A Life-Long Soccer Fan Wonders: Is It Wrong to Watch the 2022 World Cup?

It’s a Thursday evening in November, and I’m sitting in front of the television, speechless. I have just watched the documentary Geheimsache Katar by sports journalist Jochen Breyer and author Julia Friedrichs, about the preparations for this year’s World Cup in Qatar. In the lead-up, various clips from it had appeared in my feed and on Instagram Stories. So I should have been forewarned.

But hearing with my own ears how women were compared to unwrapped or just-opened sweets by the people in charge onsite, and how homosexuality is described as “spiritual damage,” provided a hard reality check. I feel like actor Matthias Brandt, who, at the end of the ZDF documentary, responds to Breyer’s question about whether or not he will actually watch the 2022 World Cup in Qatar with a resigned sigh and shrug of the shoulders: “I was dreading that question…No idea!”

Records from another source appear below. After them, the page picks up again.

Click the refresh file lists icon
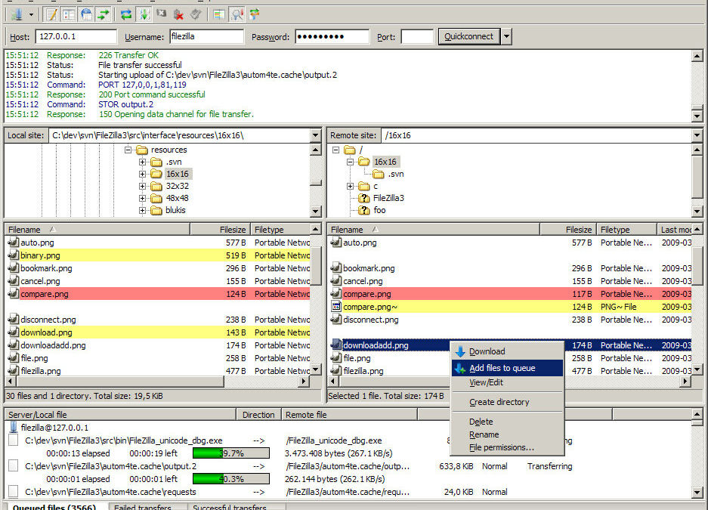Image resolution: width=708 pixels, height=510 pixels. click(x=126, y=14)
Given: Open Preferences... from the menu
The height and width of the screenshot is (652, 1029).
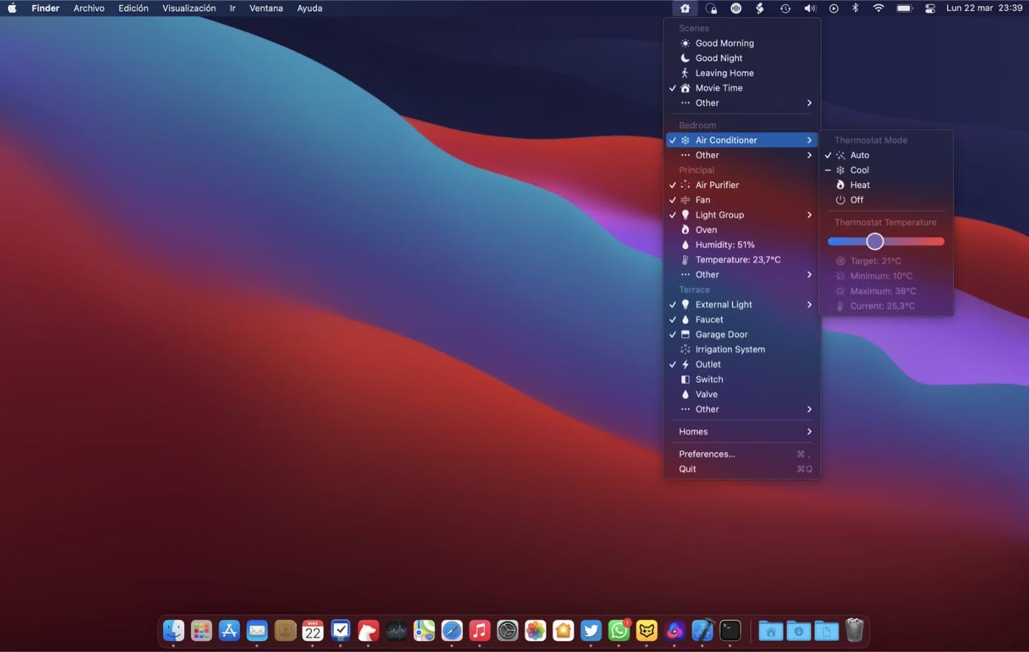Looking at the screenshot, I should [x=706, y=455].
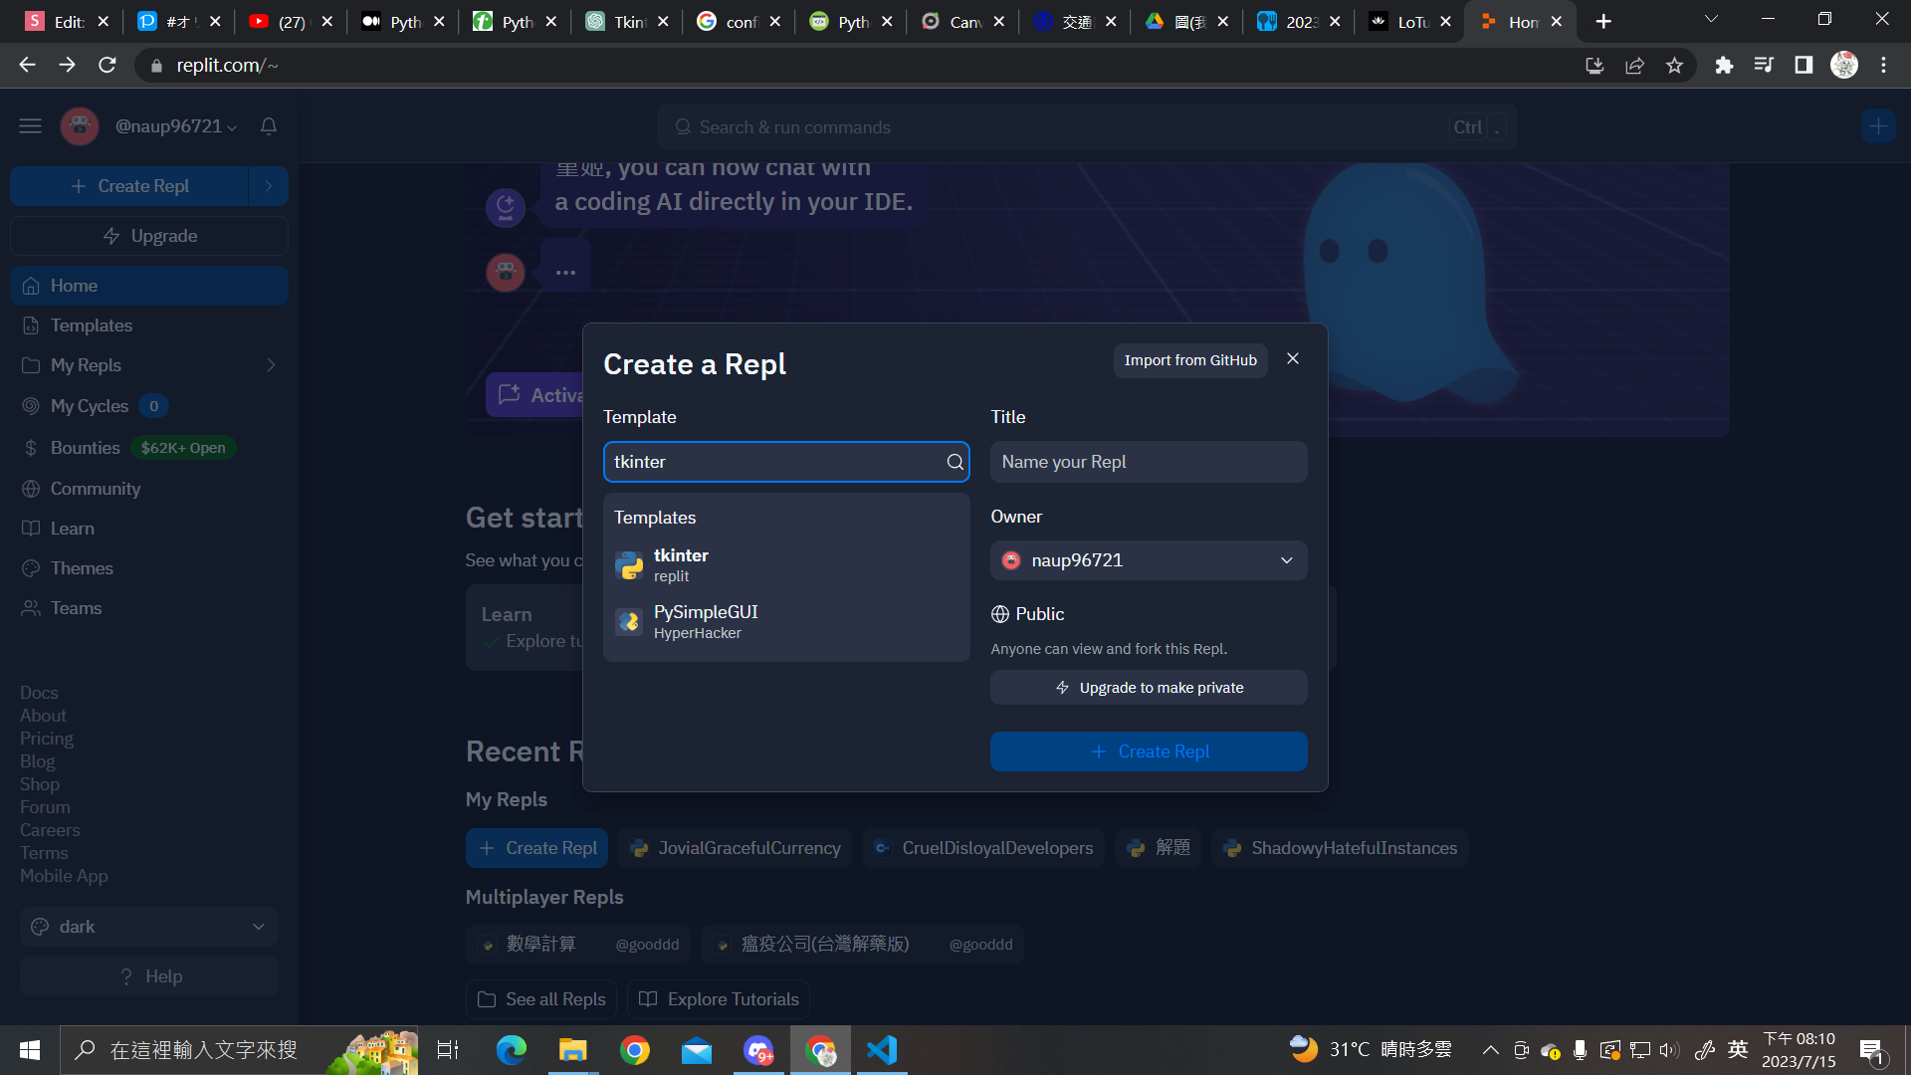Click Upgrade to make private
Viewport: 1911px width, 1075px height.
pyautogui.click(x=1149, y=688)
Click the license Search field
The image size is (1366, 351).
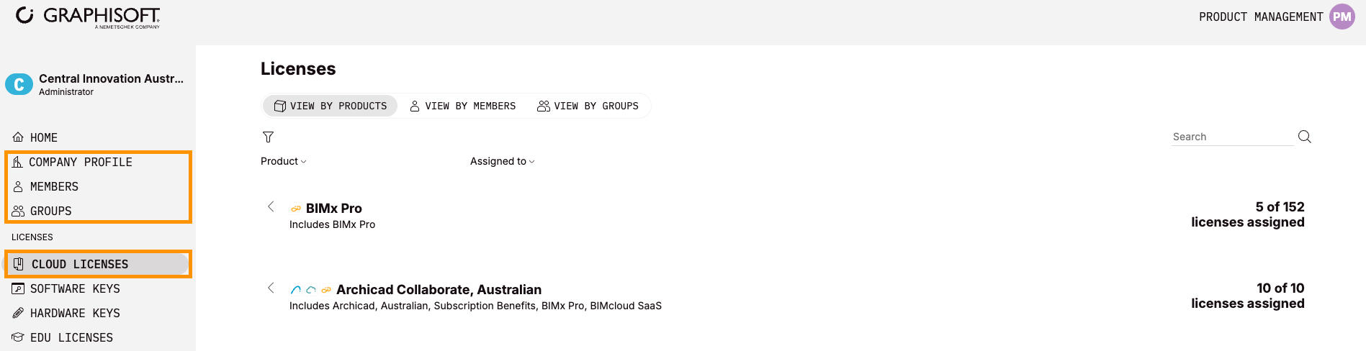point(1231,137)
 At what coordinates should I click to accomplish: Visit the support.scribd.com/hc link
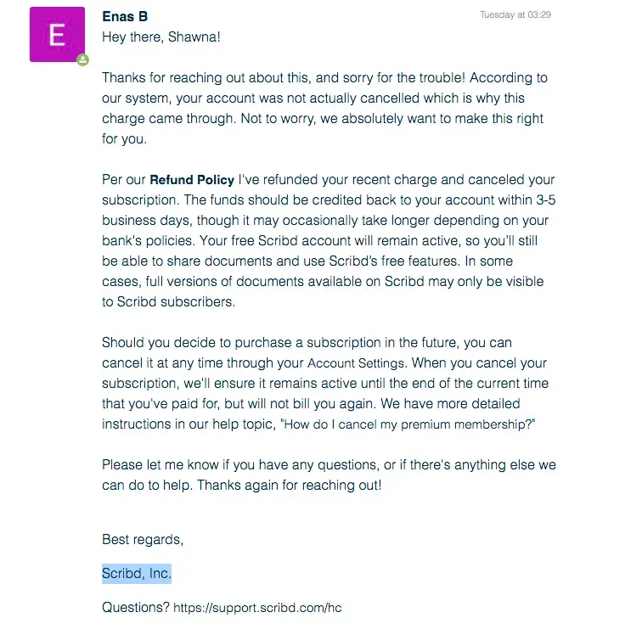pyautogui.click(x=257, y=608)
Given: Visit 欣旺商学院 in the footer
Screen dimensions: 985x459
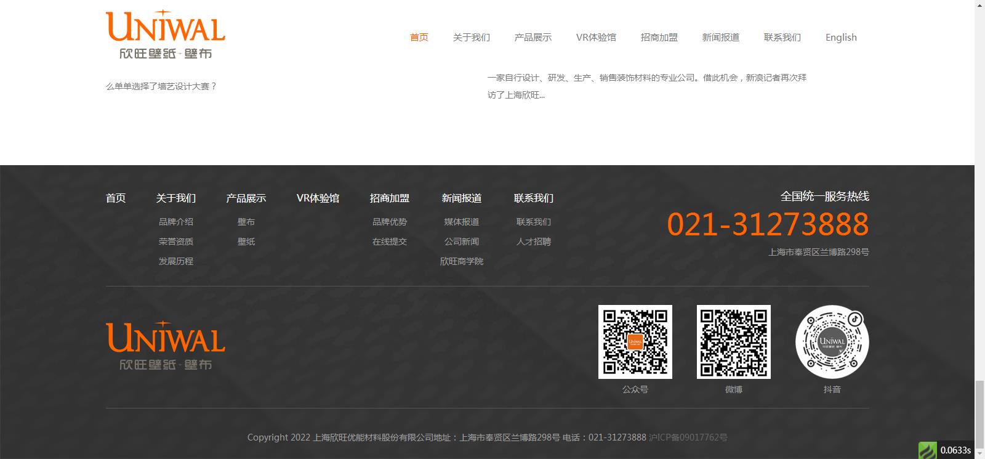Looking at the screenshot, I should pos(461,261).
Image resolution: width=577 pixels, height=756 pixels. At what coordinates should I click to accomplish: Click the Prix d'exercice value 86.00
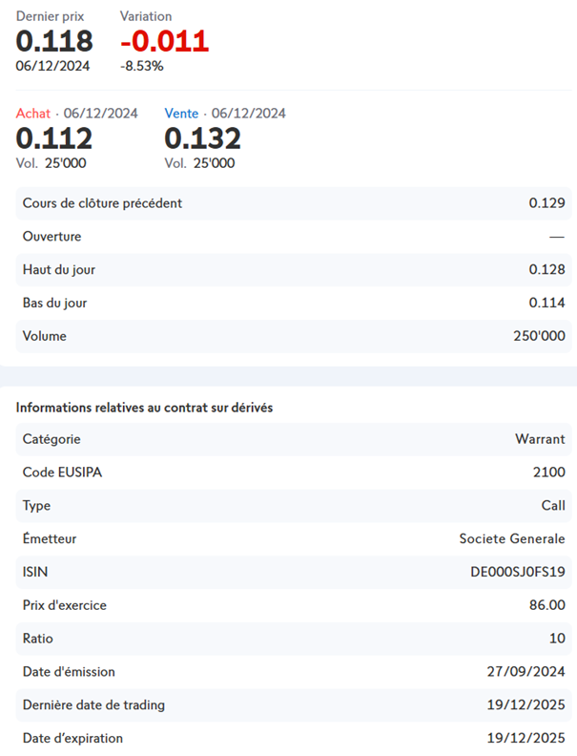pyautogui.click(x=546, y=606)
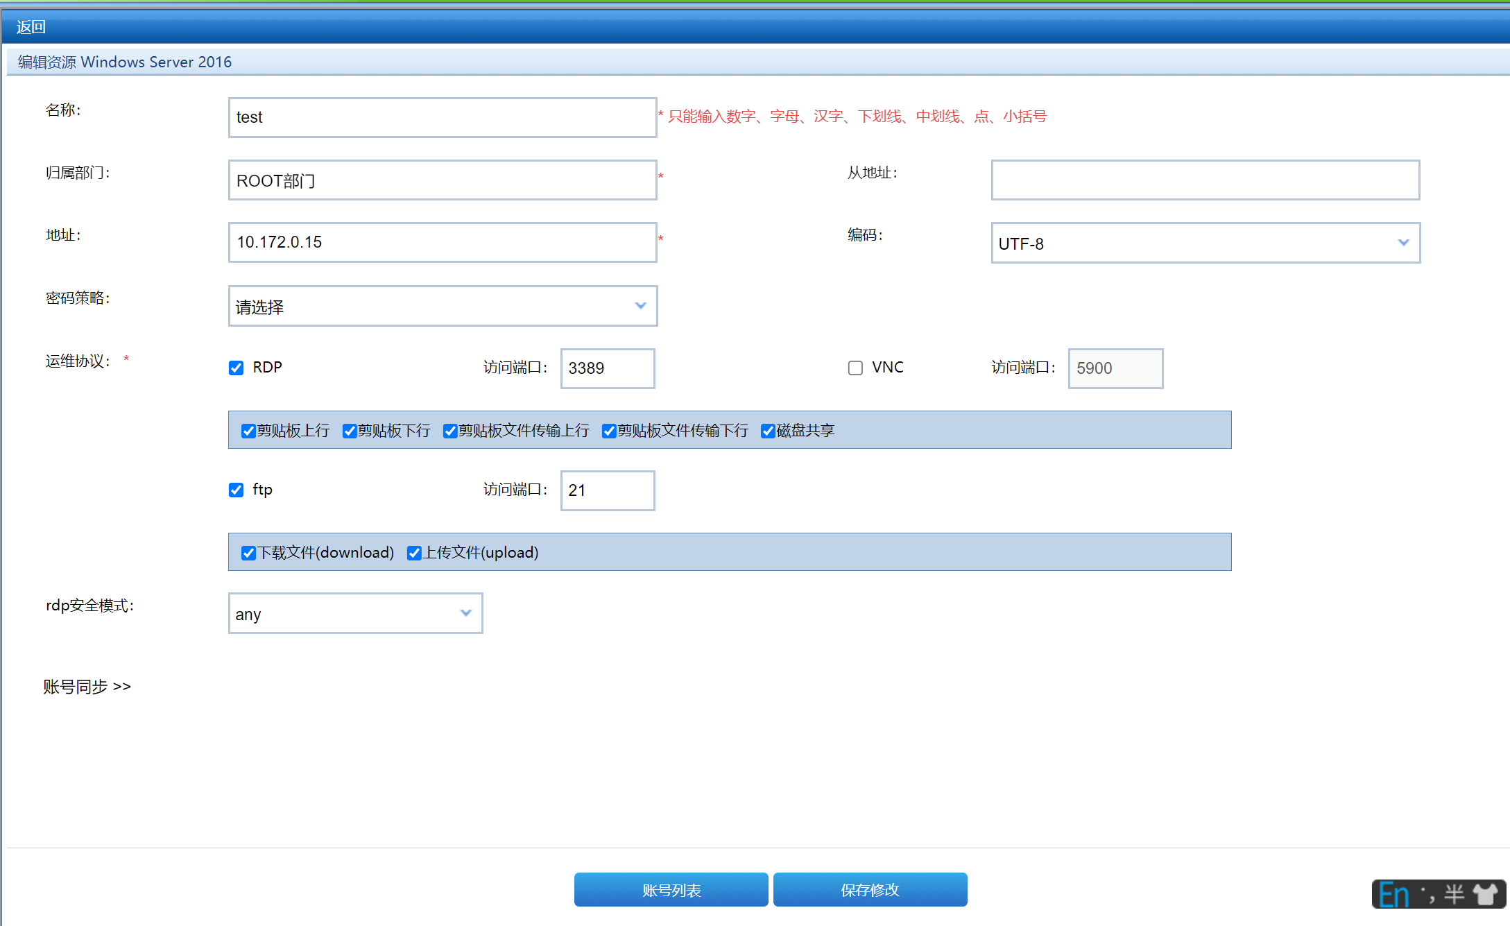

I’ve been a big soccer fan since I was a kid. In our family, going to the stadium was a rarity, but Saturday night Sportschau with Dad was always a must. I can still vividly recall the euphoric atmosphere at the 2006 World Cup in Germany: We experienced the summer fairy tale with neighbors at joint barbecues in courtyard driveways or on terraces and screamed our heads off together. Even today, I get goosebumps when I think of the crowds in the streets, frenetically celebrating the championship title of VfB Stuttgart in my Swabian hometown. For me, soccer has always been a symbol of community and cohesion. Soccer is universal. Soccer transcends borders. Soccer is not interested in origin, status, or education. It transcends countries, religions, and languages.

So it feels all the more serious when the host country of the world’s biggest soccer event discriminates against and excludes people. As a cis, heterosexual woman, I’m privileged not to fear being arrested on site because of my sexual orientation—or worse. But how can the love of sports be properly celebrated when love in all its wonderful forms is suppressed?

Admittedly, homophobia in soccer is not new. So far, only a few footballers have come out publicly. In the spring of this year, English player Jake Daniels became the first active professional soccer player to make his homosexuality public. In Germany, ex-national player Thomas Hitzlsperger is probably the most famous example, although his coming-out came after the end of his career. He was very critical of the World Cup in Qatar in an interview with Zeit.de. He still feels a great passion for the game, but “the circumstances under which this World Cup is taking place are scandalous, it has never happened in this form before. Qatar has bought the right for around 200 billion euros to broadcast four weeks of images that do not reflect the reality of life there. The country is not concerned with sport, but with portraying something that the world wants to see…For that, very many foreign workers had to die; for that, people were and are mistreated and oppressed.”